The higher the cacao percentage, the higher the price tag. A giant-size 5-oz. Hershey’s bar costs $1.59 – 32 cents an ounce. Hershey’s single-origin bars cost $3.29 for a 3.5-oz bar – 94 cents an ounce. Guittard chocolate costs $1 for a 10-gram bar – $2.86 an ounce.

People want higher-end chocolate with more distinctive flavors, Hernquist says. Baby Boomers are aging, have more disposable income and are looking for quality over quantity, he says.

In pursuit of those high-end consumers, Hershey’s recently purchased three premium chocolate companies, Scharffen Berger Chocolate Maker Inc., Joseph Schmidt Confections Inc. and Dagoba Organic Chocolate.

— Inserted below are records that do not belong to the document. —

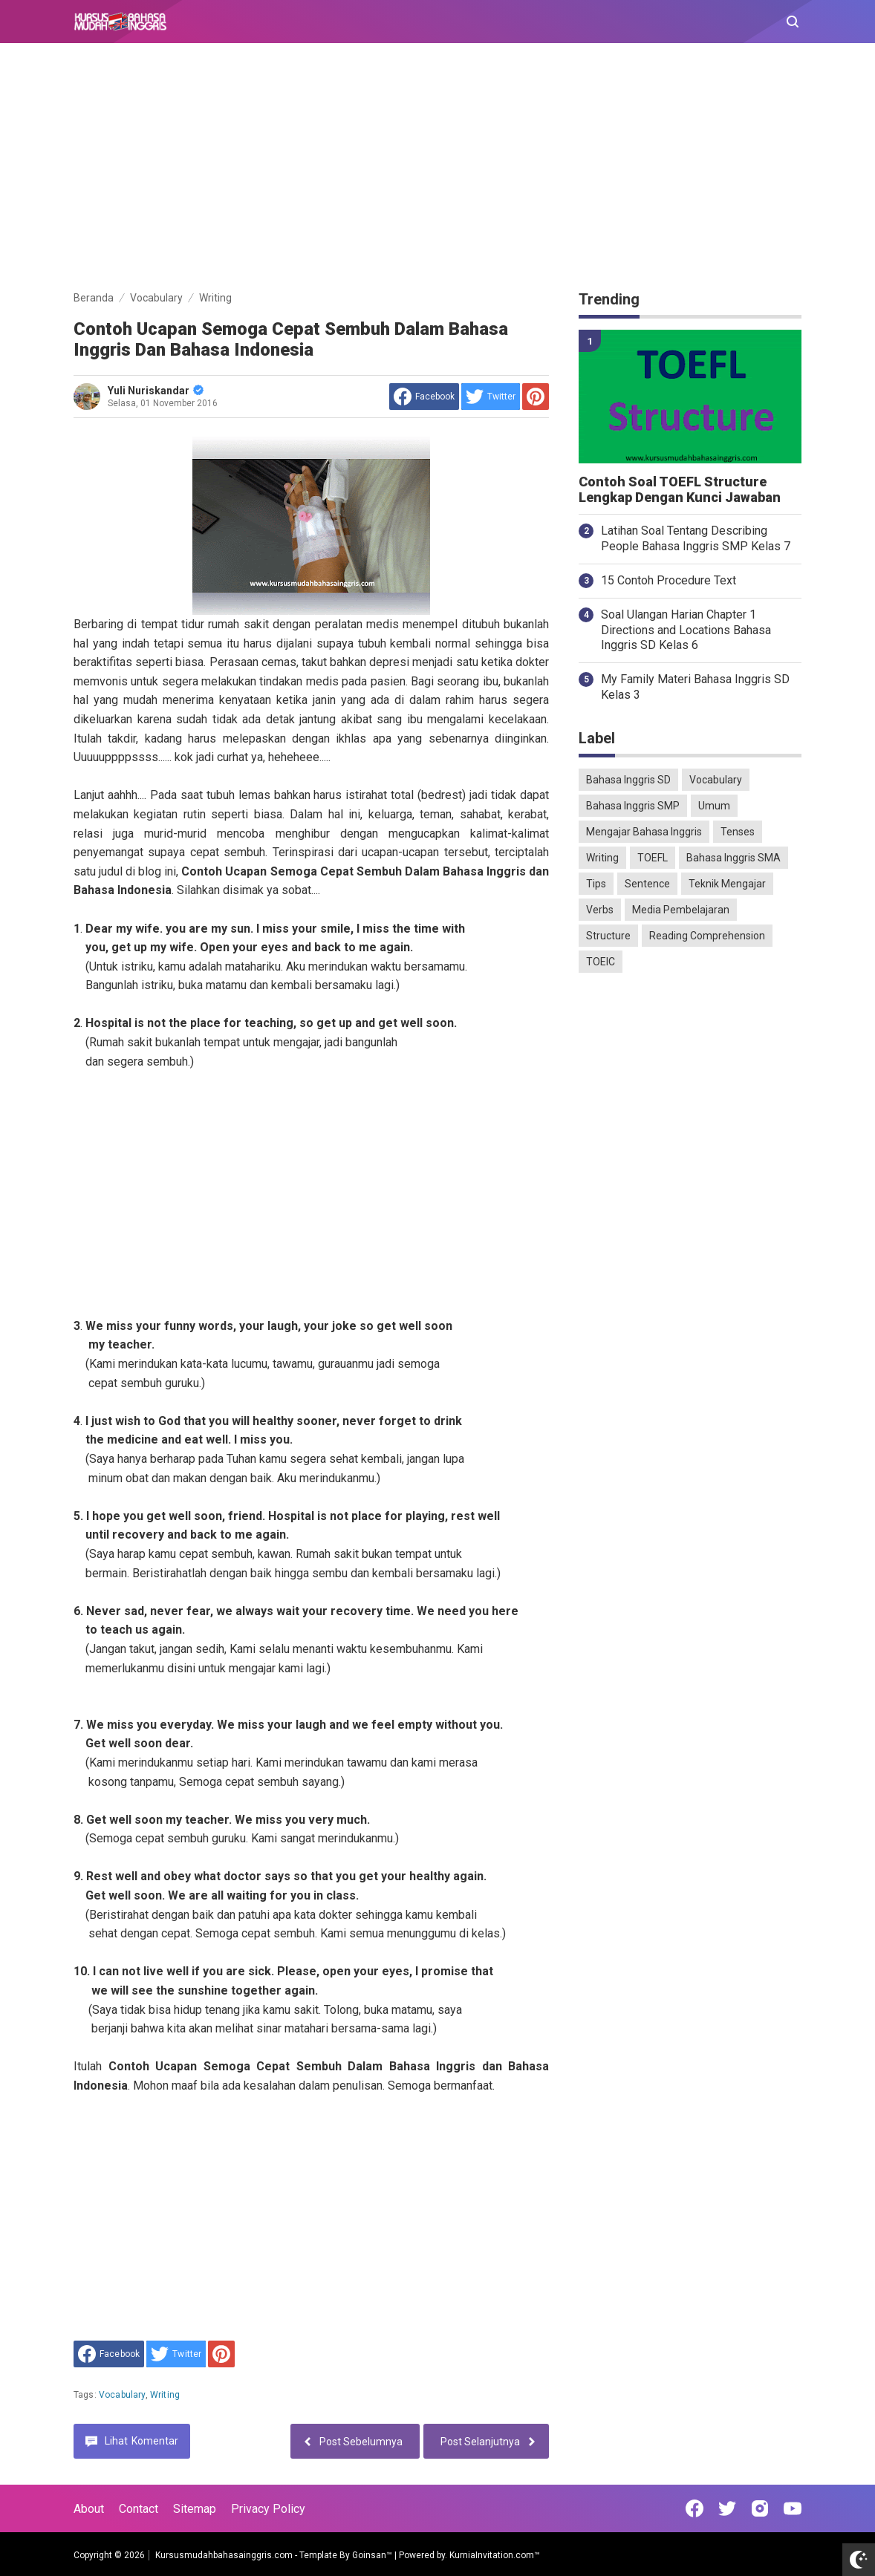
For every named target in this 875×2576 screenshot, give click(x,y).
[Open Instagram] (760, 2508)
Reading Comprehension (707, 936)
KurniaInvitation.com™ (493, 2555)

Wine drinkers are also trading up. The strongest sales growth over the past year has been in wines priced $12 to $15, according to the marketing information company ACNielsen.

Part of the fun of eating single-origin chocolate is comparing chocolate from different places.

The various flavor notes can be subtle and harder to detect than in wine, so companies are providing guidance.

Hershey’s bar made of beans from the African island of Sao Tome has “hints of aromatic coffee,” according to its package. Guittard provides a pocket guide with its tasting kit of bars from Venezuela, Madagascar, Ecuador and Colombia.

Industry consultant Joan Steuer describes how to do the chocolate version of a wine tasting:

¢ First, notice whether the chocolate has a high gloss or sheen, an indication of quality. Listen as you break it to hear the snap, then smell the chocolate to see if you can detect specific aromas.

¢ Then put the chocolate in your mouth and hold it against the roof of your mouth. Is it creamy? Smooth? Chalky? Move it from side to side as different notes – perhaps fruity, toasty or tart – come through.

¢ Unlike wine tasting, do not spit out the chocolate, Steuer says with a laugh. But do not bite it. “These are bars you really should let melt in your mouth and not bite,” she says. “We’re tasting, not just eating.

“This is not chocolate to be gobbled,” she says. “This is chocolate to be savored.”